As we know in go, a thread may be created when the goroutine has to perform a blocking call, such as a system call, or a call to a C library via cgo. Some test code:
A goroutine is a lightweight thread, it is not equivalent to an operating system thread. The Language specification specifies it as an "independent concurrent thread of control within the same address space".
Quoting from the documentation of package runtime:
The GOMAXPROCS variable limits the number of operating system threads that can execute user-level Go code simultaneously. There is no limit to the number of threads that can be blocked in system calls on behalf of Go code; those do not count against the GOMAXPROCS limit.
Just because you start 200 goroutines, it doesn't mean 200 threads will be started for them. You set GOMAXPROCS
to 2 which means there can be 2 "active" goroutines running at the same time. New threads may be spawed if a goroutine gets blocked (e.g. I/O wait). You didn't mention how big your test file is, goroutines you start might finish writing it too quickly.
The Effective Go blog article defines them as:
They're called goroutines because the existing terms—threads, coroutines, processes, and so on—convey inaccurate connotations. A goroutine has a simple model: it is a function executing concurrently with other goroutines in the same address space. It is lightweight, costing little more than the allocation of stack space. And the stacks start small, so they are cheap, and grow by allocating (and freeing) heap storage as required.
Goroutines are multiplexed onto multiple OS threads so if one should block, such as while waiting for I/O, others continue to run. Their design hides many of the complexities of thread creation and management.
The issue 4056 discusses how to limit the number of actual threads (not goroutine) created.
Go 1.2 introduced that thread limit management in commit 665feee.
You can see a test to check if the number of thread created is actually reached or not in pkg/runtime/crash_test.go#L128-L134:
func TestThreadExhaustion(t *testing.T) {
output := executeTest(t, threadExhaustionSource, nil)
want := "runtime: program exceeds 10-thread limit\nfatal error: thread exhaustion"

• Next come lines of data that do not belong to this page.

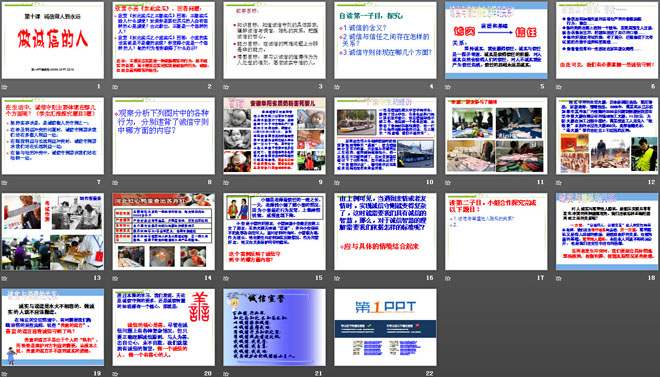Select slide 13 with exam cheating photos
The height and width of the screenshot is (377, 660).
click(x=53, y=231)
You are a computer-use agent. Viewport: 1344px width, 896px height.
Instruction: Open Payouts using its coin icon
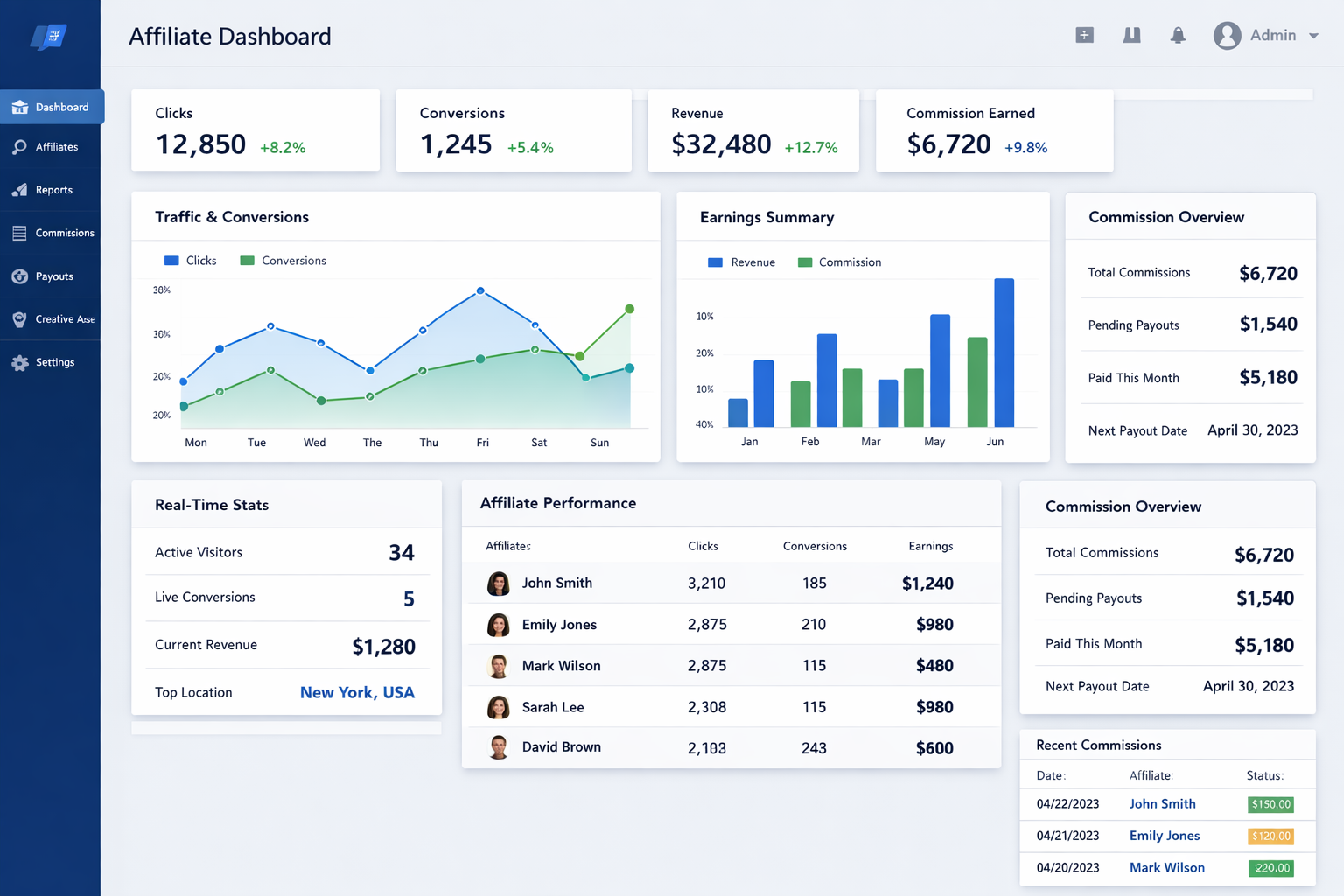[19, 276]
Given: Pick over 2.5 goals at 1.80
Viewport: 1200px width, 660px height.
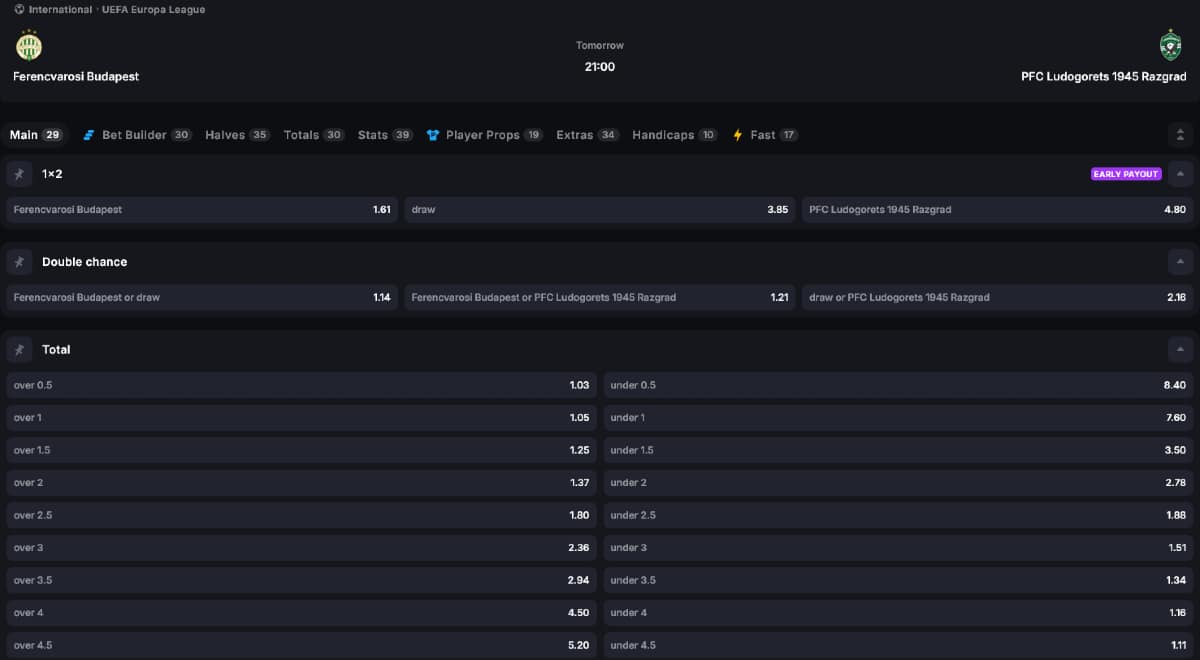Looking at the screenshot, I should (301, 515).
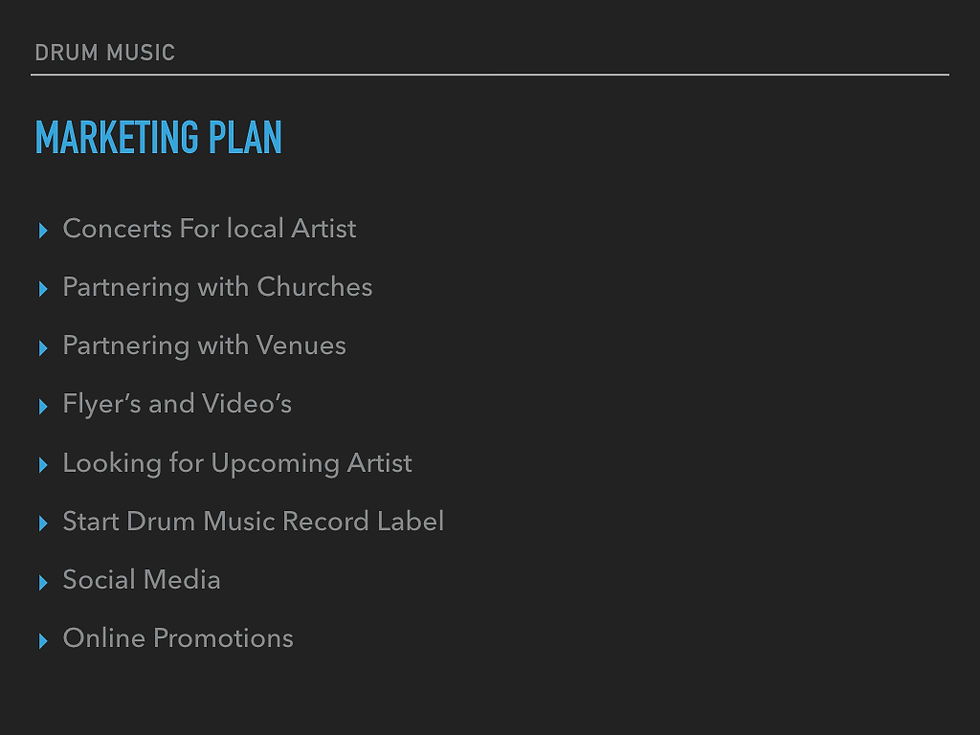Click the Looking for Upcoming Artist text
980x735 pixels.
pyautogui.click(x=237, y=463)

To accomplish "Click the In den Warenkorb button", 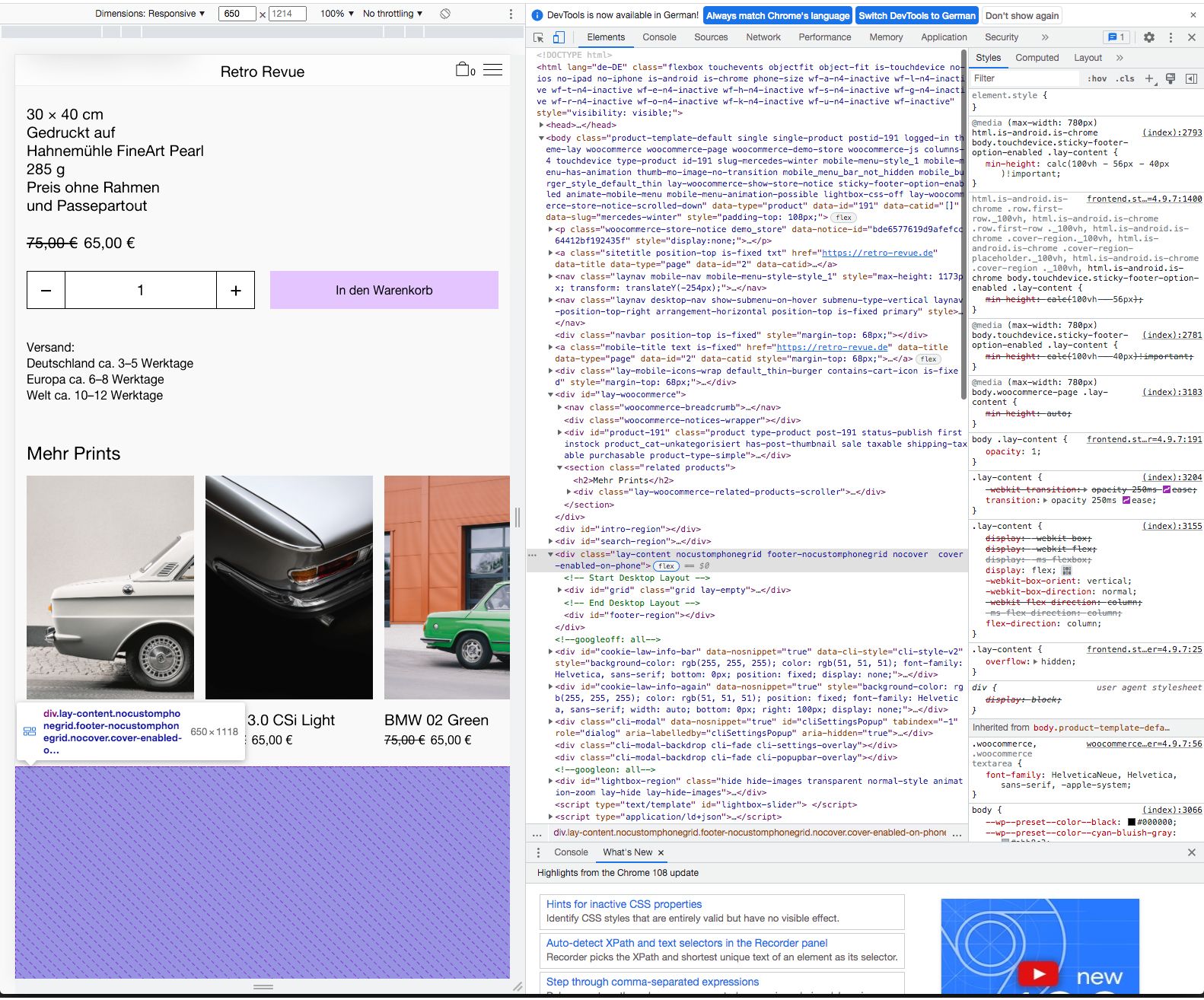I will (x=384, y=290).
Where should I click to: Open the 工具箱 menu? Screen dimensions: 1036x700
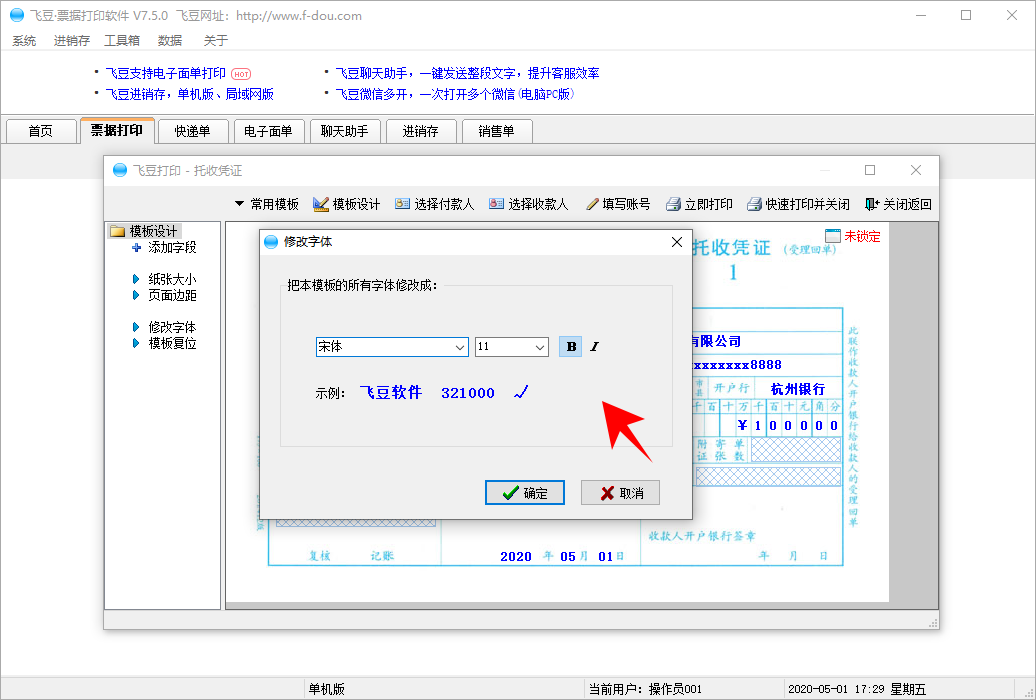[x=122, y=41]
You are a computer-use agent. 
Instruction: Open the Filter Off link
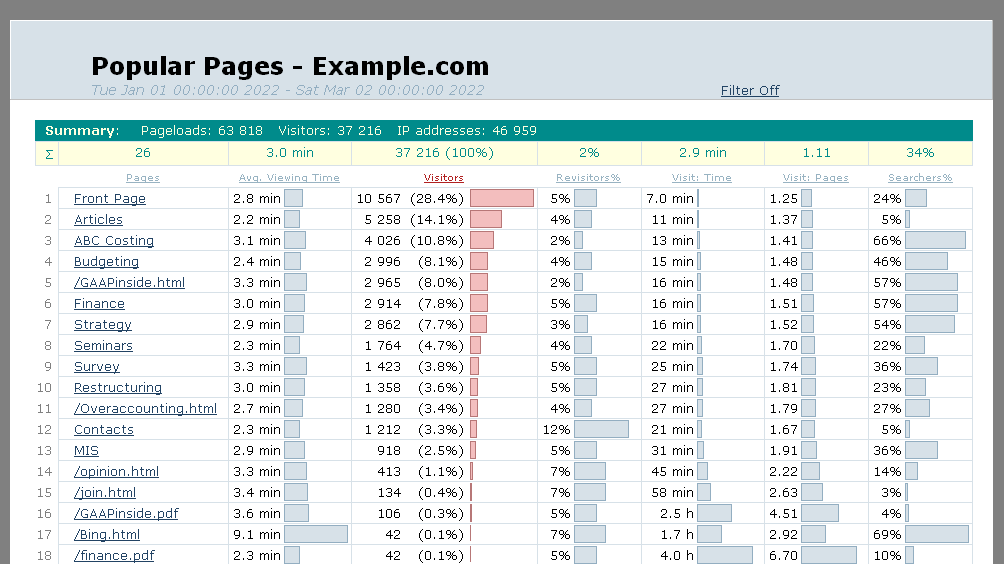(x=749, y=91)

if !strings.HasPrefix(output, want) {
t.Fatalf("output does not start with %q:\n%s", want, output)
}
}
That same file has an example to create an actual thread (for a given goroutine), using runtime.LockOSThread():
func testInNewThread(name string) {
c := make(chan bool)
go func() {
runtime.LockOSThread()
test(name)
c <- true
}()
<-c
}
I altered your program slightly to output a much bigger block
package main
import (
"io/ioutil"
"os"
"runtime"
"strconv"
)
func main() {
runtime.GOMAXPROCS(2)
data := make([]byte, 128*1024*1024)
for i := 0; i < 200; i++ {
go func(n int) {
for {
err := ioutil.WriteFile("testxxx"+strconv.Itoa(n), []byte(data), os.ModePerm)
if err != nil {
println(err)
break
}
}
}(i)
}
select {}
}
This then shows >200 threads as you expected
$ cat /proc/17033/status | grep -i thread
Threads: 203
So I think the syscalls were exiting too quickly in your original test to show the effect you were expecting.